::: GIVEN PASSAGE

A post shared by POPL (@poplburger)

Have a nightcap at: The Bridge Street Kitchen. Slurp a cocktail as you soak up beautiful sunset views of the Nyhavn canal from this outdoor spot right next to the Inner Harbour Bridge. This part of town buzzes with locals chattering as they munch on street food or sip ice cold beers on sunny days. 

READ MORE: Like this? Now read our full guide to Copenhagen 


Have breakfast at: Either your hostel, or grab a pastry from one of Nørrebro’s many great bakeries –  Rondo’s nduja-laced croissants and Bageriet Bengi’s flaky pastries filled with slow-cooked Danish rhubarb come highly recommended. 


A post shared by Rondo Bakery (@rondo_cph)

Swoon over Danish design at: Designmuseum Danmark, which reopened in June after almost two years of renovation work. The museum is a marvel both inside and out, from its 18th-century rococo façade and peaceful gardens to the eight fascinating exhibitions within.

The Future is Present (on until 1 June 2023) explores how design can be used as a force for good to solve the many problems the world faces, from climate change to displaced people. Another highlight is Wonder, which beautifully presents some of the museum’s oldest and most treasured objects, from intricately painted snuff boxes to tsubas – elaborately decorated metal mountings for samurai swords. 

The Future is Present exhibition, Designmusem Danmark (Image: Designmuseum Danmark)Image courtesy of Designmuseum Danmark

Have lunch at: Reffen. This sprawling street food venue located in the former industrial harbour area of Refshaleøen is the largest in the Nordics and is crammed with stalls serving up everything from Afghan street food to sushi.

::::::
::: DATA SEGMENT

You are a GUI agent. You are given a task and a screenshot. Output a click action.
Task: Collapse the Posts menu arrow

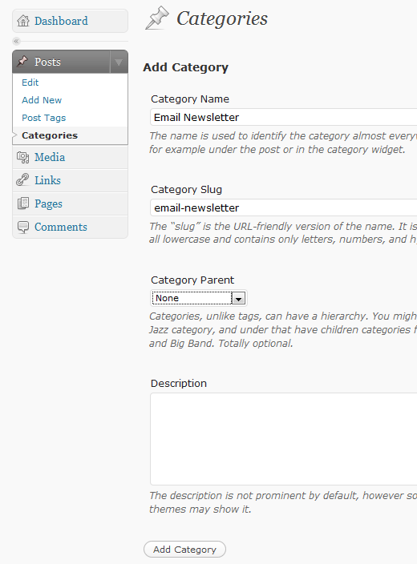pyautogui.click(x=119, y=62)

::::::

PROBLEM STATEMENT —
Reproduce the Copenhagen guide in full, word for word. The material plays no part in what comes next.

ANSWER —
A post shared by POPL (@poplburger)

Have a nightcap at: The Bridge Street Kitchen. Slurp a cocktail as you soak up beautiful sunset views of the Nyhavn canal from this outdoor spot right next to the Inner Harbour Bridge. This part of town buzzes with locals chattering as they munch on street food or sip ice cold beers on sunny days. 

READ MORE: Like this? Now read our full guide to Copenhagen 


Have breakfast at: Either your hostel, or grab a pastry from one of Nørrebro’s many great bakeries –  Rondo’s nduja-laced croissants and Bageriet Bengi’s flaky pastries filled with slow-cooked Danish rhubarb come highly recommended. 


A post shared by Rondo Bakery (@rondo_cph)

Swoon over Danish design at: Designmuseum Danmark, which reopened in June after almost two years of renovation work. The museum is a marvel both inside and out, from its 18th-century rococo façade and peaceful gardens to the eight fascinating exhibitions within.

The Future is Present (on until 1 June 2023) explores how design can be used as a force for good to solve the many problems the world faces, from climate change to displaced people. Another highlight is Wonder, which beautifully presents some of the museum’s oldest and most treasured objects, from intricately painted snuff boxes to tsubas – elaborately decorated metal mountings for samurai swords. 

The Future is Present exhibition, Designmusem Danmark (Image: Designmuseum Danmark)Image courtesy of Designmuseum Danmark

Have lunch at: Reffen. This sprawling street food venue located in the former industrial harbour area of Refshaleøen is the largest in the Nordics and is crammed with stalls serving up everything from Afghan street food to sushi.